Part of the common resistance to seeking treatment of bipolar disorder lies in the perception among many of us that we are unusually productive while manic, a perception that is hard to shake because it is sometimes correct. My voracious reading at the time was driven in part by a long hypomanic period that would, eventually, lead to me starting on Risperdal Consta, a treatment I would stick with for barely longer than four months.
It’s one of the ironies of my life that my grandfather, a progenitor of the field and one-time president of the professional organization National Council of Teachers of English, published empirical findings using polygraph machines to measure student stress levels, evaluations of standardized tests of reading, pedagogical papers on teaching the classics, and poetry. In other words, the types of research he was able to publish and use for professional advancement were far more diverse and far less practically constrained than mine were, despite the fact that the field constantly lauds itself for its interdisciplinarity.
A little off topic but I want to rebut the idea that the finish line for educational research and reform should be getting everyone into college and an "elite" career. That is economically illiterate. A healthy economy has a wide diversity of work and not all of those jobs are going to be in the field of computer programming. Blue collar labor is just as necessary to a well-functioning society as white collar labor. It is no failure if somebody doesn't want to go to college--that is a simple and basic diversity that society as a whole should understand and embrace.
What is remarkable to me is the belief that only white collar work should pay well and the blue collar work should naturally pay poverty wages. Why does this paradigm go largely unquestioned/unchallenged? It's factually wrong for the skilled trades and the worship of concepts like "creativity" and "innovation" has become practically fetishized.
Really great post. “Hard science” folks like your friend will always be skeptical of social science, and a lot of that skepticism is deserved – but these are important questions, and there’s no good alternative, especially because we’re largely talking about quantitative outcomes (GPA, test scores, class rank, college admissions and performance, job salary, etc.) Ethnography can suggest hypotheses, but it can’t tell us what works at scale.
I encountered a lot of the same prejudices against statistics in grad school, mostly from people who specialized in inequality (race, gender, and LGBTQ studies).
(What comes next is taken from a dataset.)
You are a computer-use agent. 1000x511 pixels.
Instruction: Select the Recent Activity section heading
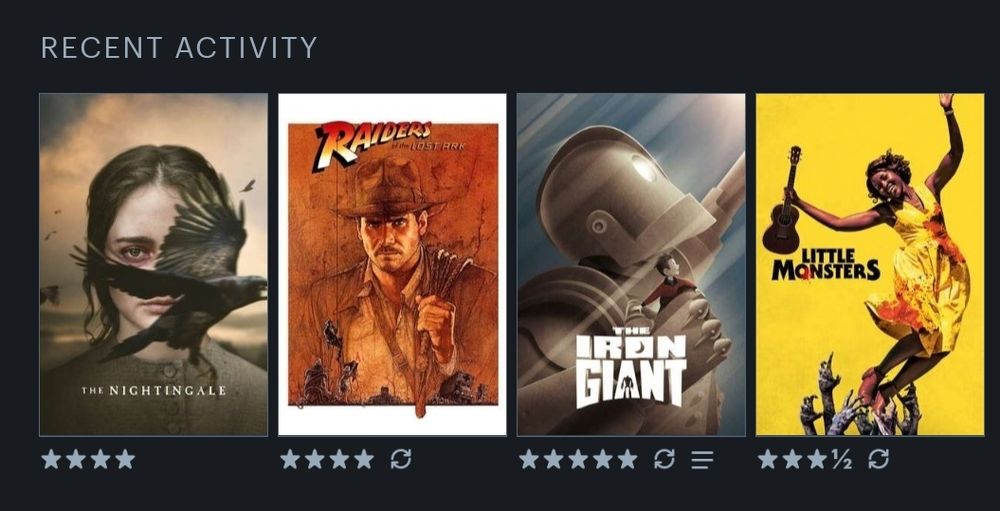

They would convince themselves it was a hate crime to even categorize people for quantitative analysis. For example, a checkbox for race/ethnicity = oppression because it reduces complex personal identities to a few categories. I would often point out that we wouldn’t even be able to talk about inequality without categories and numbers.
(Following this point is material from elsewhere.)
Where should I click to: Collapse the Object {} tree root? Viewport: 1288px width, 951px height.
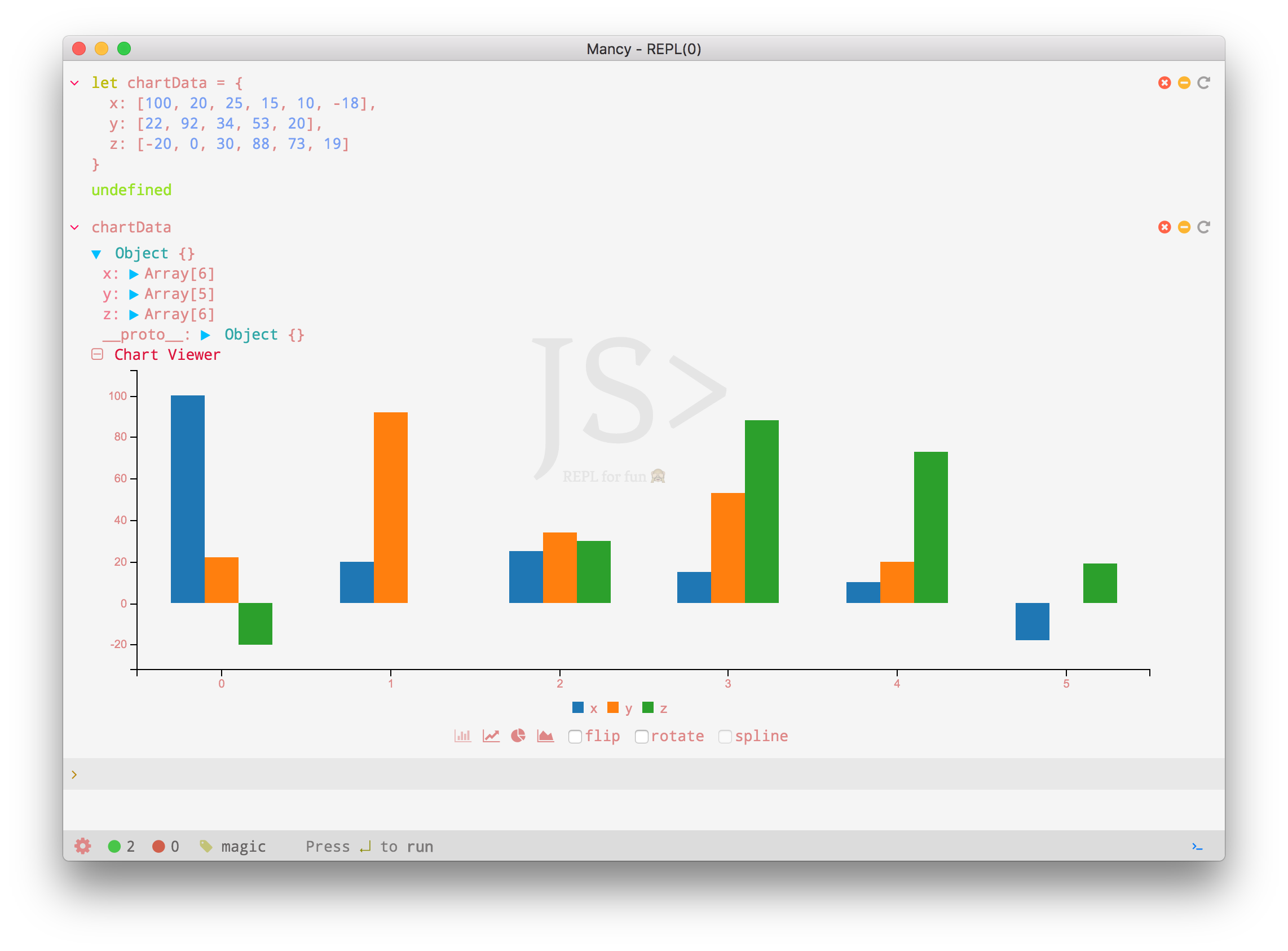tap(96, 254)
For me, one of the most feasible reforms is increased & improved use of randomization. We need greater tolerance for the inherent unfairness of randomizing interventions in the short term so that we can help everyone in the long term.
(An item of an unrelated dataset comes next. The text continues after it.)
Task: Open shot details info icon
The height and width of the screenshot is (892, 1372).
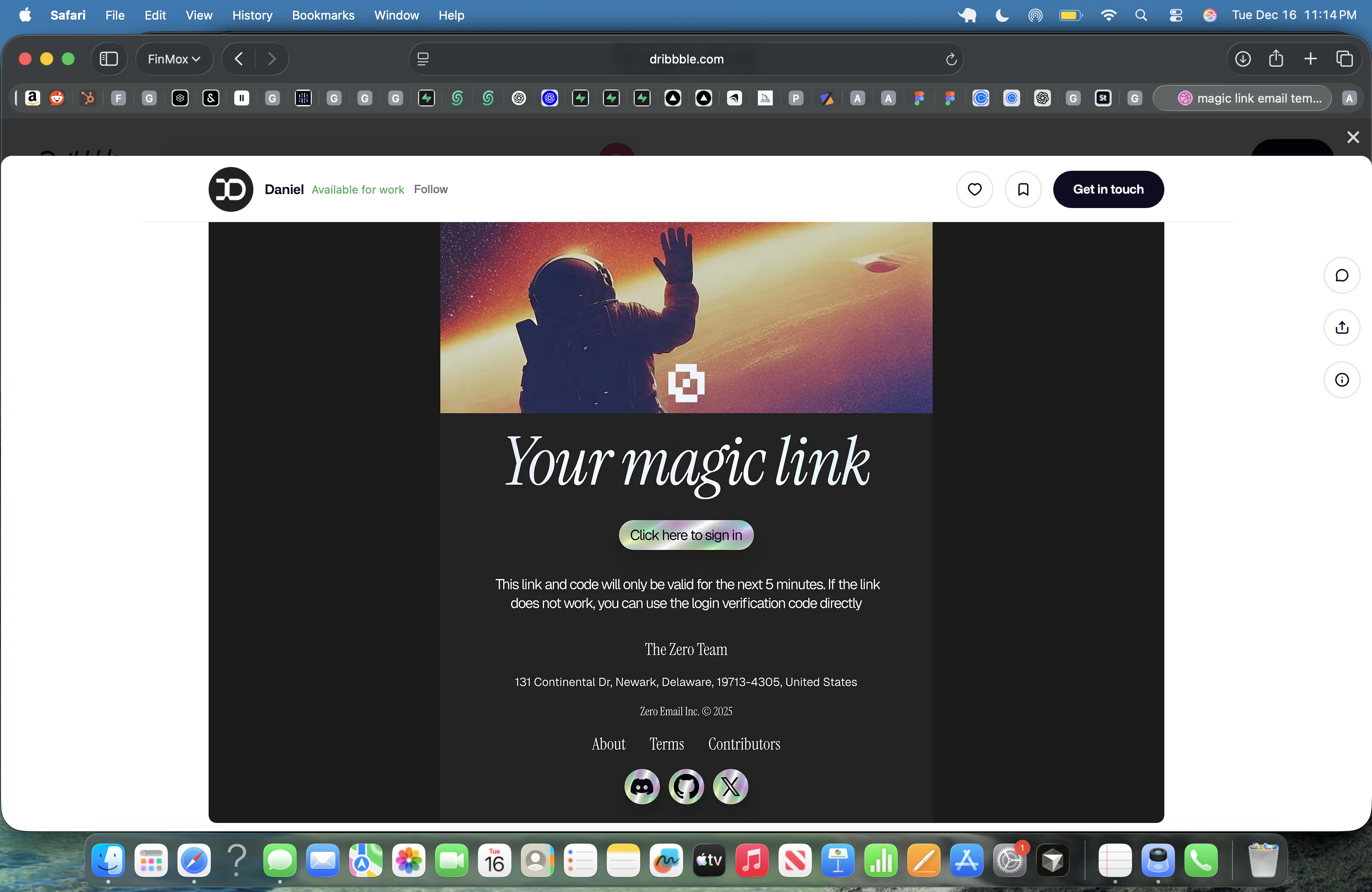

Another feasible one is publishing null findings--because this can be accomplished without billionaires. The discipline could come together to support a real journal for null results, or (even better) prestigious journals could dedicate a certain % of each issue to null results. A small group of big names could make this happen if they really wanted to. But they’re probably afraid of younger scholars publishing papers that disprove their pet theories.
Finally, more funding for schools to conduct their own quantitative research (in collaboration with professional researchers). Schools have access to their own student data, the ability to conduct new surveys / assessments, and the desire to find out what actually works in reality. I haven’t looked at the research closely enough to speak to the quality, but the concept behind the U Chicago Education Lab (partnering researchers with school districts) seems promising – at least, it’s better than school districts implementing expensive interventions without a plan to study the results that accounts for the many threats to internal validity.